Everyone applauded and cheered.
“For fifteen years we have held this
celebration,” she continued, “on the first full night of the first true snow of the new year. What we honor tonight is life. And what better night to honor life than a night when it is cold and snow covers the land? Life is out there, under the snow, sleeping, yes, and waiting to wake. And life is in here. Warmth in the midst of coldness. Light in the midst of darkness. Beauty in the midst of bitterness. And to rebuke the barrenness of this season, we, as we have for three decades, offer up fresh and fertile young blood.”
“I said no human sacrifice,” Kingsley whispered to Polly. “Hard limit.”
“Hush, it’s symbolic,” she whispered. Kingsley rolled his eyes.
“And so we bring together our Midwinter King,” Madame said, holding out a hand to Kingsley. Polly nudged him and he walked over to her. “And our Midwinter Queen in marriage.”
Leon and Henri opened the double doors. A girl stepped into the hall. She was wearing a Renaissance-style dress of black and gold. Her dark hair fell down her back in rolling waves and her dark eyes danced in the lantern light. She wasn’t more than eighteen or nineteen and she was undoubtedly the loveliest girl he’d seen in his life.
And he would have recognized her in a heartbeat even without the red cap and beauty mark.
23
No one had bowed to him, but as Colette, the girl he’d met at the phone booth, walked over to him, every man bowed and every woman curtsied. Kingsley probably should have bowed as well, but he was too overcome by the sight of her to move lest he break the spell. Her eyes were on him alone, as if the people she passed were nothing but shadows and only he was present in flesh and blood.

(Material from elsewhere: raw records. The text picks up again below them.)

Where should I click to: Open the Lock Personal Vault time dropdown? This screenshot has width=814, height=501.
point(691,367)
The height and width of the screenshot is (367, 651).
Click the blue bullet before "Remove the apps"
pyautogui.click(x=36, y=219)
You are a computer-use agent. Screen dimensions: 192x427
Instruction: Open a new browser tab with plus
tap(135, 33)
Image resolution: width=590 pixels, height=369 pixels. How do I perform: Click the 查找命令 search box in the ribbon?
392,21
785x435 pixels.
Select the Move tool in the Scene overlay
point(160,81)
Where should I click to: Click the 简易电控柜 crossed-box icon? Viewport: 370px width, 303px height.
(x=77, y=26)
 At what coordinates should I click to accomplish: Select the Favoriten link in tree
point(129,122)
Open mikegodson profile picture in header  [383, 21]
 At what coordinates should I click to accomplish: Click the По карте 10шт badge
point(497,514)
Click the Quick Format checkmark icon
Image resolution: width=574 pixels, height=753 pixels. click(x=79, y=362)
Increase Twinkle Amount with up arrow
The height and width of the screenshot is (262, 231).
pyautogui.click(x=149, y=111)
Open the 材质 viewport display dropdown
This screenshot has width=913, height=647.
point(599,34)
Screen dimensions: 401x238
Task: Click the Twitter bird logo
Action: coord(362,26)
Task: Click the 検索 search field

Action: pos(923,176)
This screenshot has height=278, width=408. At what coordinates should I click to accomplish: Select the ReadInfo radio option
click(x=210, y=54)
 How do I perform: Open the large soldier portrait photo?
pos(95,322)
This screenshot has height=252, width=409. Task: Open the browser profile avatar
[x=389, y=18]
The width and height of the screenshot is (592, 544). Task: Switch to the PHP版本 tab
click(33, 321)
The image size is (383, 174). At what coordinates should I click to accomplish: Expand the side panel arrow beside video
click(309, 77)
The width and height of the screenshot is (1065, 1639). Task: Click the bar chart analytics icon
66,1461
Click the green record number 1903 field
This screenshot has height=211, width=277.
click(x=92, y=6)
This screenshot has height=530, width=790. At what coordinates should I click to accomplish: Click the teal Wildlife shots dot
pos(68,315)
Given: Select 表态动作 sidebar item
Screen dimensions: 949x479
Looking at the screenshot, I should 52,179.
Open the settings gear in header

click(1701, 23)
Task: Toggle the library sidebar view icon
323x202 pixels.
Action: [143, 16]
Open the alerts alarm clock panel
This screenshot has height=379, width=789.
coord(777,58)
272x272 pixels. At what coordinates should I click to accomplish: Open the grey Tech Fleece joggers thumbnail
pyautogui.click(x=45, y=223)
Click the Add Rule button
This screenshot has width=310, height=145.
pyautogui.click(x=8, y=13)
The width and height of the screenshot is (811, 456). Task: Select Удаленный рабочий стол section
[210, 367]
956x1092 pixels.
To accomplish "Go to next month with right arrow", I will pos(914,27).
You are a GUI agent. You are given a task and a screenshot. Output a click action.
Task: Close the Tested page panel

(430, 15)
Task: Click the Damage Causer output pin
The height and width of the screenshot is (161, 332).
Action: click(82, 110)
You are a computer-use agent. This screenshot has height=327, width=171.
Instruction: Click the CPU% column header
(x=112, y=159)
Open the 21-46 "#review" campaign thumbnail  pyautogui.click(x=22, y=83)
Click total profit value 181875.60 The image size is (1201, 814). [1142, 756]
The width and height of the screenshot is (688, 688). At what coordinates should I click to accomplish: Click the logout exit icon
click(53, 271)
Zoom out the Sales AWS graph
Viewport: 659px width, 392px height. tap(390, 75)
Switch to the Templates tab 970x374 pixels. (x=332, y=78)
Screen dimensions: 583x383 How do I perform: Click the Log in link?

“You,” he said as she came to stand in front of him. She held out her two small hands to him and he took them instinctively. They shook in his grasp. For all her apparent composure, she was nervous.
“Me,” she said in a whisper. Then she gave him a smile, the exact smile every groom wanted his bride to give him the moment before the marriage. The smile that said, You, only you, always you.
He wanted to ask her a thousand questions. Why him? Had there been a test? Had he passed it? Who was she really? How had she found him at the phone booth? And, most important of all, could he kiss her right here right now and never ever stop?
Before he could open his mouth, Madame began to speak again.
“The Midwinter Queen has chosen her King, and now we join them together with ribbons of white to symbolize our Queen’s purity, ribbons of red to symbolize the blood of rebirth, and bands of gold to symbolize the endless cycle of life.”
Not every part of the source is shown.